L’ordonnance relève en outre un élément factuel déterminant : le patient a « défoncé la porte de son EDI le 14 juin 2025 ». Cet élément objectif corrobore l’évaluation médicale subjective. Il démontre la réalité du danger et la matérialité du risque invoqué par le praticien.
B. L’appréciation de la proportionnalité
Le tribunal constate que la mesure de contention a été prise « dans le cadre de la mesure d’isolement ». Cette mention révèle que la contention s’inscrit dans un dispositif gradué. L’isolement constitue une première réponse à l’agitation. La contention intervient comme mesure complémentaire lorsque l’isolement seul s’avère insuffisant.

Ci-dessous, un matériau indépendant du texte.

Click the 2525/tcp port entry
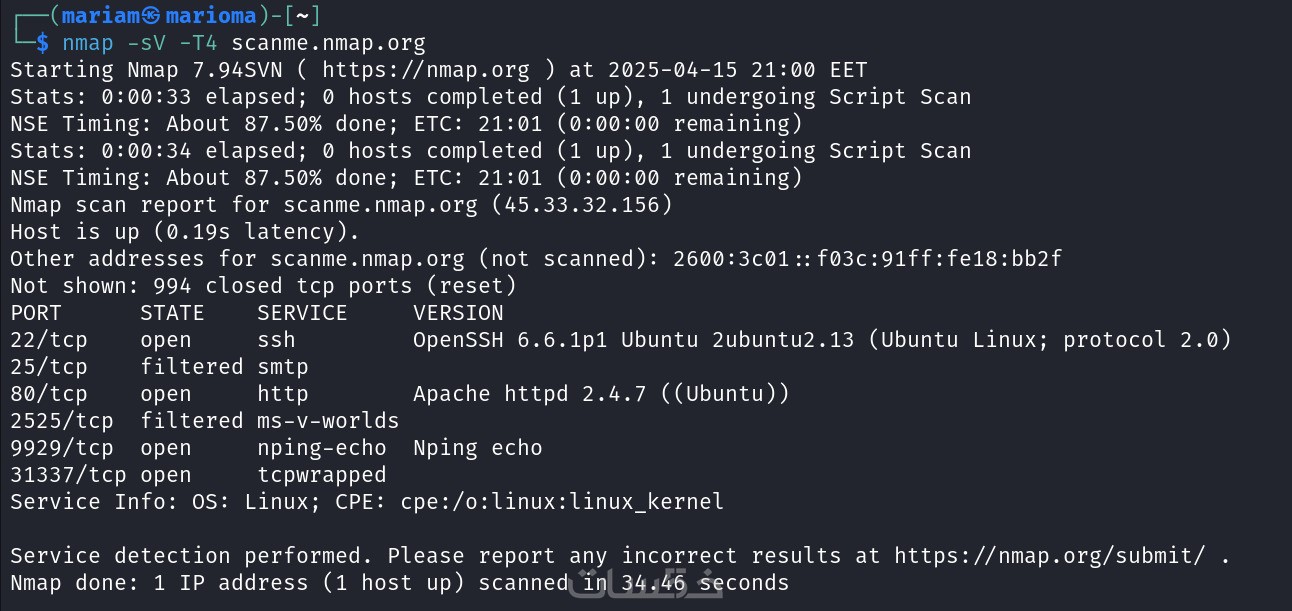This screenshot has height=611, width=1292. 62,421
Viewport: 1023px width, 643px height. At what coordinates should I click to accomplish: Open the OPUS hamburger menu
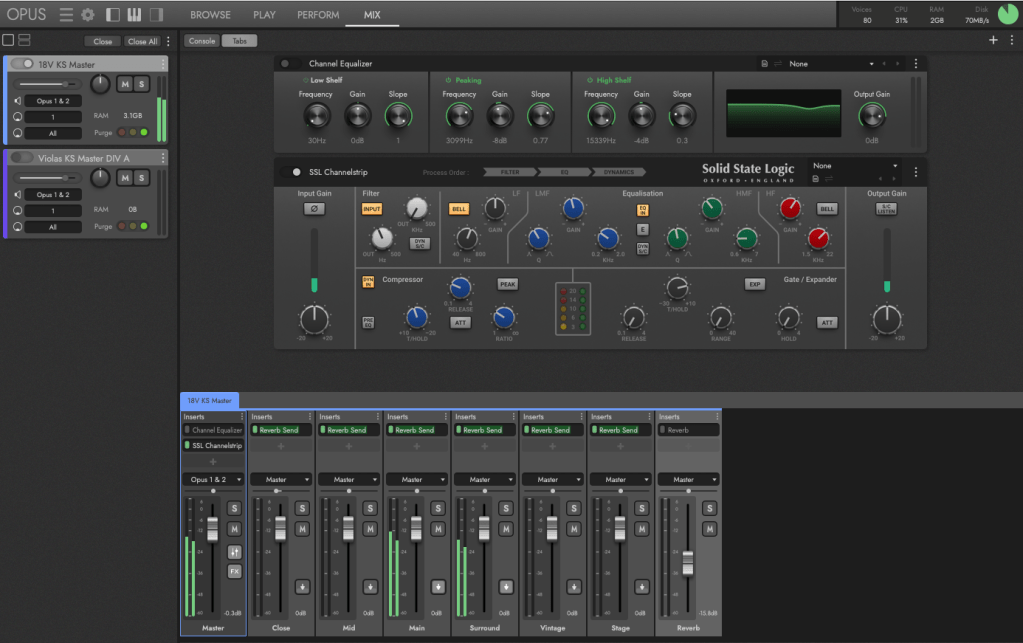click(66, 15)
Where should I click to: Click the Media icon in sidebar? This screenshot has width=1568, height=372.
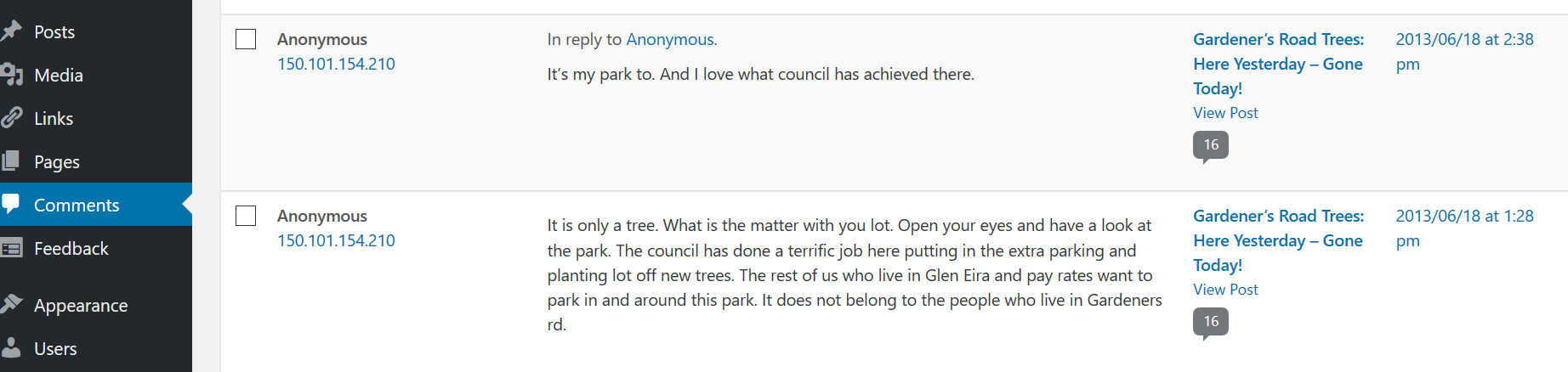pyautogui.click(x=11, y=75)
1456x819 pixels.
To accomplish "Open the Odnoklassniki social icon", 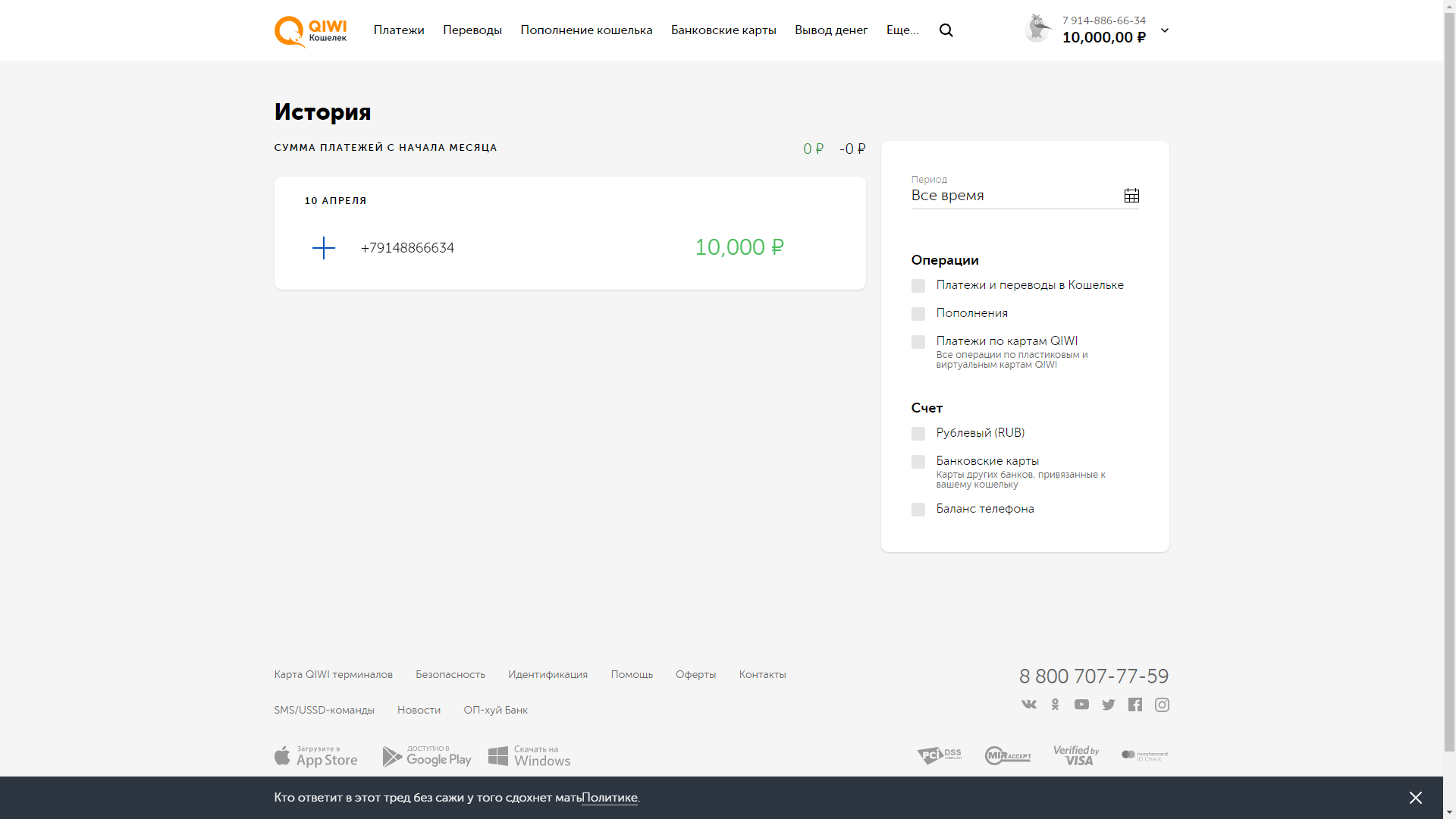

L’ordonnance souligne également « l’engagement du processus de désescalade » mentionné dans le certificat médical. Cette précision est significative. Elle indique que l’équipe médicale cherche activement à lever la mesure et ne la maintient que par nécessité. La contention n’est pas une fin en soi mais une mesure transitoire.
Le législateur a qualifié l’isolement et la contention de « pratiques de dernier recours ». Cette qualification implique une subsidiarité de ces mesures par rapport aux autres modes de prise en charge. Le juge doit vérifier que les alternatives ont été envisagées. En l’espèce, la mention du processus de désescalade atteste de cette recherche d’alternatives. L’autorisation du maintien traduit une confiance raisonnée dans l’appréciation médicale, tout en rappelant que cette mesure exceptionnelle demeure soumise au contrôle permanent du juge gardien des libertés individuelles.